The National Youth Day celebrations took place at Galeshewe Stadium in Kimberley, the Northern Cape, under the theme “Youth moving South Africa forward”. Deputy President Cyril Ramaphosa was tasked with delivering the keynote presentation on behalf of the president.
The 26-year-old Ngwenya, an economist by profession, expressed her frustration with Ramaphosa’s address saying: “Deputy President Cyril Ramaphosa made reference to the declaration that was adopted at the presidential indaba on youth skills by highlighting that internship programmes within the state and the private sector will be intensified. Internships give youth skills, only partially solving the problem since both public and private sector employers are not obliged to retain these graduates. Many are on six months to two year employment contracts — those who are lucky to be retained, that’s good. But, what does that mean for those who cannot be retained.”

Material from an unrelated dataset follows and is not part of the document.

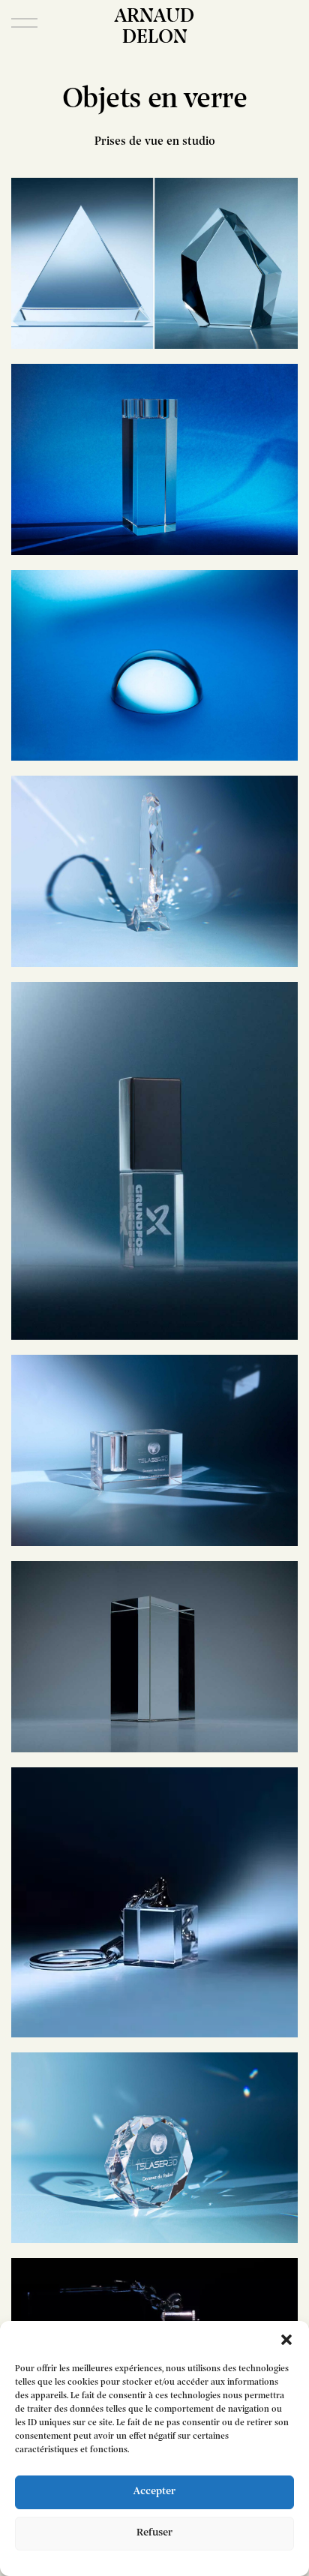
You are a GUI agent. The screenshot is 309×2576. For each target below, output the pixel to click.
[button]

Her concerns are valid, considering Statistics South Africa’s recent announcement that “the unemployment rate among youth [aged 15 to 34] increased from 32.7% to 36.1% between 2008 and 2014”. This announcement was made on the launch of their report on national and provincial labour market trends among the youth. The report listed a high incidence of long-term youth unemployment and a lack of work experience as some of contributing factors in the variety of problems facing young people in the labour market.
She goes on to bemoan the subterfuge and obfuscation that clouded Ramaphosa’s address saying: “The youth employment incentive scheme, while it sounds like a plan — in the absence of many plans — we have not heard anything about how it will be monitored and evaluated. How are the outcomes of these schemes supposed to be measured in terms of their impact of eradicating unemployment?”
It’s disheartening to hear young people so disillusioned with the solutions being put forward to resolve the problem.